Je dors. Les
traits de la figure s’arrangent dans une expression
qui dit, doucement mais fervent tout le même: «
Non. Je vous prie, ne me réveille pas… »
Parce que La Vie, comme je la connaissais avant de fermer
les yeux, était pleine de ses propres cauchemars.
Mais presque pour me contrarier, il me semble, quelque
chose traduit les horreurs du monde d’événements
extérieurs en pensées qui me hantent à
l’esprit, au cœur. Avec l’œil de
mon âme, je lis l’histoire d’un monde
triste et cassé. Ce monde, dans lequel nous tous
habitons. Les vents m’emmènent aux continents,
qui flottent comme bateaux perdus dans les mers de circonstances
défavorables. Une fois le flanc du monde, la terre
souffre ; elle donne encore des joyaux; mais elle est
à genoux, cette mère crevée ne peut
plus se tenir debout. Elle est fracassée par la
pauvreté, les économies tombent comme le
respect pour le semblable, qui se manifeste dans les guerres,
les jeunes qui perdent les pères, les mères,
les frères.

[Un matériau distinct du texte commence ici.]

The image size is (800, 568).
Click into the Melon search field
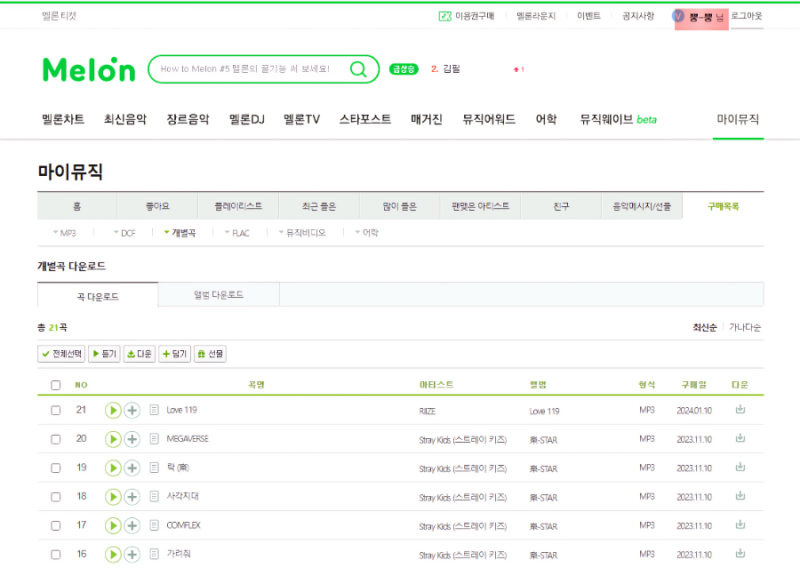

Rien peut me distrait des faits de
terreur, les enfants qui tremblent de peur… et pendant
tout ce temps la terre se chauffe ; sa sueur s’harmonise
avec ses larmes des yeux ; caché dans le tonnerre
d’armes de feu, on peut entendre ses sanglots qui
tombent avec le sang dans les eaux… Ces bateaux
perdus sont ballotés dans les tempêtes d’un
monde en grabuge… et c’est révélé
à nous tous que nous avons besoin d’une nouvelle
direction. Les bateaux perdus doivent se joindre, pour
partager le fardeau qui s’assied sur les épaules
de tous les nations de monde. Il faut trouver, dans un
mot, l’unité. Pour moi, l’Union Européenne
représente cet unité ; elle est le premier
pas, un grand effort de marcher dans une nouvelle direction
– une qui va emmener le monde vers le but ultime,
sous forme des mains jointes – la paix.